El sol de Breda (Arturo Pérez-Reverte)


 "Ese era el lugar que el Destino le asignaba sobre la tierra y nada de lo que pudiera pensar o sentir iba a cambiarlo"

 En esta tercera entrega de las aventuras del capitán Alatriste (ya hablamos aquí de la primera y de la segunda), publicada en 1998 con el título de El sol de Breda, encontramos al susodicho haciendo, por fin, lo que se espera de un soldado: ganarse el jornal en el campo de batalla. Aunque lo de cobrarlo, según cómo y cuándo, porque nunca destacaron los reyes españoles por su generosidad hacia quienes, aun siendo meros peones, eran el auténtico sustento de la grandeza de un imperio al que la costuras comenzaban a descomponérsele, si es que alguna vez pasaron de vistoso hilván.

Así, Diego Alatriste, reincorporado al Tercio Viejo de Cartagena, cambia los no menos peligrosos callejones de la capital del Imperio por la humedad, el frío y la niebla de Flandes y, junto con sus viejos camaradas, participa en los acontecimientos que acabaron con el asedio y la rendición de la ciudad de Breda, conseguida no sin pocas penurias por parte de la soldadesca y a mayor gloria de los de arriba, tal como años después se encargaría de inmortalizar Diego de Velázquez, para el que incluso los cuartos traseros de un caballo tienen más protagonismo que los auténticos héroes, esos que lo hicieron posible aun con hambre y vestidos de harapos. Precisamente Arturo Pérez-Reverte cierra la novela con un interesante capítulo final en el que Íñigo Balboa visita al pintor sevillano en su taller años después mientras éste pinta su inmortal lienzo.

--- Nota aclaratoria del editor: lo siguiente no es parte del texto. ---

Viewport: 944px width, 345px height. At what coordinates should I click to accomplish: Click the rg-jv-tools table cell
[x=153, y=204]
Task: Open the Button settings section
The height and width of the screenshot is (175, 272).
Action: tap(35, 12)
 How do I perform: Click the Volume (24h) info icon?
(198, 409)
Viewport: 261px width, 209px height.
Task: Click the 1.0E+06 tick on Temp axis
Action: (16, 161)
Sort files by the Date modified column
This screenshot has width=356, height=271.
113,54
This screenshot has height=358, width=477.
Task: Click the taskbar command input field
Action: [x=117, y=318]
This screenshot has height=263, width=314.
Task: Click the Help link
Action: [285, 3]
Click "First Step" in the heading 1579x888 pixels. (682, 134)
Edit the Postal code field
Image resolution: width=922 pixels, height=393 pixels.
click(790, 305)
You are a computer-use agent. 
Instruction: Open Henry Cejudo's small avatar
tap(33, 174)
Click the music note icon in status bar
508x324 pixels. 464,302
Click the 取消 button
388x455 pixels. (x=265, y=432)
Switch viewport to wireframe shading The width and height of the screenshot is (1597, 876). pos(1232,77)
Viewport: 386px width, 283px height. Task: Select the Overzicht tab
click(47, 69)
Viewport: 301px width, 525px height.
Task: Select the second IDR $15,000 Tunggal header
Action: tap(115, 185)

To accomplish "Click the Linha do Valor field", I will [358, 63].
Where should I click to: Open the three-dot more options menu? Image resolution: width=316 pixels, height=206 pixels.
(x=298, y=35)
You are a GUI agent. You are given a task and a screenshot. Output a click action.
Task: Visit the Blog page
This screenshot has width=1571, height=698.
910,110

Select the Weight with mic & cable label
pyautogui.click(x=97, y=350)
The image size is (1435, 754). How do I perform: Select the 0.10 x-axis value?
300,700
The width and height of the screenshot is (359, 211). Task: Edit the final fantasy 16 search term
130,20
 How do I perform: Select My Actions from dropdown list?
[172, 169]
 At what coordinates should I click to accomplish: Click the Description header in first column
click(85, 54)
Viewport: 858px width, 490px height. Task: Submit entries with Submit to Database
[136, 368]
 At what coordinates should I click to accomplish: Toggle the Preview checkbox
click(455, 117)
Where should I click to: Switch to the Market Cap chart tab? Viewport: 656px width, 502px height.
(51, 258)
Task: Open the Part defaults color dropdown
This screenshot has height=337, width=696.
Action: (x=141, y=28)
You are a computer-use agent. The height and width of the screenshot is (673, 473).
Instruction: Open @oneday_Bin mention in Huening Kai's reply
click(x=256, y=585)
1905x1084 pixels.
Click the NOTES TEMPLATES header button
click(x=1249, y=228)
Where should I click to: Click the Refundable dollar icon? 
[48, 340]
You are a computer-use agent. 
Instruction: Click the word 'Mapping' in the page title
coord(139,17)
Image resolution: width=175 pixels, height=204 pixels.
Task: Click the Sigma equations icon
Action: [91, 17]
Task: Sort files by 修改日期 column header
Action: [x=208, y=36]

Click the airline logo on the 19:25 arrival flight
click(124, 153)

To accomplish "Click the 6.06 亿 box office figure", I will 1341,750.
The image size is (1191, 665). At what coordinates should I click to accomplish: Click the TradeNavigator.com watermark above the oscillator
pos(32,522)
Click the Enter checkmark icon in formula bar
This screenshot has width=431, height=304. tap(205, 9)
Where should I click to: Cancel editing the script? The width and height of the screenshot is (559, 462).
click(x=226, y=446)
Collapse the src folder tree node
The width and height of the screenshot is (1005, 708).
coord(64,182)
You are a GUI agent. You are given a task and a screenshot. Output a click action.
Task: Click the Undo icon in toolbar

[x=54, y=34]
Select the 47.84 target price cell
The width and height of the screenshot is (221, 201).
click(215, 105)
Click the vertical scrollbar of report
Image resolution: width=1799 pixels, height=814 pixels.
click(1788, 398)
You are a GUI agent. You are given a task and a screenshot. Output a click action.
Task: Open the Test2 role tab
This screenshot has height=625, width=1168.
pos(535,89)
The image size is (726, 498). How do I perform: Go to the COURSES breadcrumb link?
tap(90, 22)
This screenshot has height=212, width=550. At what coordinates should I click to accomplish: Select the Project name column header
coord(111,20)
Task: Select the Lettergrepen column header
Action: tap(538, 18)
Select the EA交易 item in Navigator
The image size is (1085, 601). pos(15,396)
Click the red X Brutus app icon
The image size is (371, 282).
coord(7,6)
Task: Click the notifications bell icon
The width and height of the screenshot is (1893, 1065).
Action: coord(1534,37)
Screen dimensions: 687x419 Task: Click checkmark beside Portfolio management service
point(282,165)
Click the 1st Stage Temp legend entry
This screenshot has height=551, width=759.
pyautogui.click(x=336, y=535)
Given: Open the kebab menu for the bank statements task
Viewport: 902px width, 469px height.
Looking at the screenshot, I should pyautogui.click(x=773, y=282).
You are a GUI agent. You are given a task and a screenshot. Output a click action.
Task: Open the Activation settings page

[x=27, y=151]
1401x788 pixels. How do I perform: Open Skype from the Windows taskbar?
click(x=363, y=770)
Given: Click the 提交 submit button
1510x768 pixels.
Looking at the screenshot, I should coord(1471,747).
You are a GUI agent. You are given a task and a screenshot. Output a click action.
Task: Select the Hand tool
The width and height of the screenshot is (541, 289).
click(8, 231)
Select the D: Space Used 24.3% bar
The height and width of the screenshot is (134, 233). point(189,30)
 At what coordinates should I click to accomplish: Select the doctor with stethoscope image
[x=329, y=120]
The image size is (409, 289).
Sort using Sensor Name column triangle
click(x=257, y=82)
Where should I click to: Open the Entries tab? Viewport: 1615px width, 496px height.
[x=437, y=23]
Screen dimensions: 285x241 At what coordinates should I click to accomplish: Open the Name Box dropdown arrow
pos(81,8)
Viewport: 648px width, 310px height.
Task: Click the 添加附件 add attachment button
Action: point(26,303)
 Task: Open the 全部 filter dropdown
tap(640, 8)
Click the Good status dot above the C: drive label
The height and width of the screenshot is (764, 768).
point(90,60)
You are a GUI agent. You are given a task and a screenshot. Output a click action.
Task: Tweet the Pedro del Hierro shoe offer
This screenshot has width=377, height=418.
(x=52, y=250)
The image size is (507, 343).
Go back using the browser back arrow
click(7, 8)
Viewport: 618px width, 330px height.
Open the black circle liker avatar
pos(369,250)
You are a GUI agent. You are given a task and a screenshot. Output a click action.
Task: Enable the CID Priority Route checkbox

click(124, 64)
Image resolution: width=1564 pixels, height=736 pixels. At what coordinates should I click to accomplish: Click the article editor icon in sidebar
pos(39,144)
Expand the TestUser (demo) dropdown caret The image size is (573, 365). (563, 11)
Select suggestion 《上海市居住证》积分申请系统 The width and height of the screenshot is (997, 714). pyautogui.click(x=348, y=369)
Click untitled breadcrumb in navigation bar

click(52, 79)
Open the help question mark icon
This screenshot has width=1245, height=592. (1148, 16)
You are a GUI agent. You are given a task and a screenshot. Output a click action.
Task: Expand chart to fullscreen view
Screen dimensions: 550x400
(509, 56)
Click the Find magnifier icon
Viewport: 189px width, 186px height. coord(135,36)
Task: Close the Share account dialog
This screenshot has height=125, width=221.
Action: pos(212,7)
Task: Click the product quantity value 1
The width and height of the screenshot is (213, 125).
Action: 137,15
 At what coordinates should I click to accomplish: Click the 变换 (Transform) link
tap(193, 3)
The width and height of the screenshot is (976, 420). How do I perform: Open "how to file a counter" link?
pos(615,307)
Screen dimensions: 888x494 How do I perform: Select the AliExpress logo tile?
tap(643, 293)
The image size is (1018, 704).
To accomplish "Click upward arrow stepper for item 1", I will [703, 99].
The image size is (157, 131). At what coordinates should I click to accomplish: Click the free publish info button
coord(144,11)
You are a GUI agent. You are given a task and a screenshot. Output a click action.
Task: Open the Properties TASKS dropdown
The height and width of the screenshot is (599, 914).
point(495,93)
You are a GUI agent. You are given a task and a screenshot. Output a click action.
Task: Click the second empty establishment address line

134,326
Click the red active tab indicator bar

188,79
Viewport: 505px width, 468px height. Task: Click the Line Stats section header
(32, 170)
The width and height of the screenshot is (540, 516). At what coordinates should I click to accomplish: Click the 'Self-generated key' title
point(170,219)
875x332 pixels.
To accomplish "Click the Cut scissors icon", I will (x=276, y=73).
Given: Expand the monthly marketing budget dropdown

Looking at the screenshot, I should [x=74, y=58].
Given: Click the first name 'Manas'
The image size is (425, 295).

Si en las entregas anteriores Pérez-Reverte nos narra las pocas grandezas y muchas miserias de la vida en Madrid, en esta ocasión nos introduce con eficacia en el meollo de la guerra, con su olor a pólvora, sudor y sangre suspendido entre el gris denso del cielo flamenco y sus interminables canales y diques. En ese escenario asistimos al heroísmo, pero no al de galones y chorreras relucientes, sino el de unos hombres que confían todo a su honor, que matan y se dejan matar porque es lo que toca, sin hacer de ello un drama. Marcas de la casa revertiana son el agridulce sabor de una victoria conseguida a partir de múltiples derrotas individuales, el hecho de que ser bueno o malo depende más de un simple azar que de decisiones propias y el escepticismo por saber que, en España, el pueblo siempre ha estado (y, alerta, spoiler, estará) muy por encima de sus gobernantes.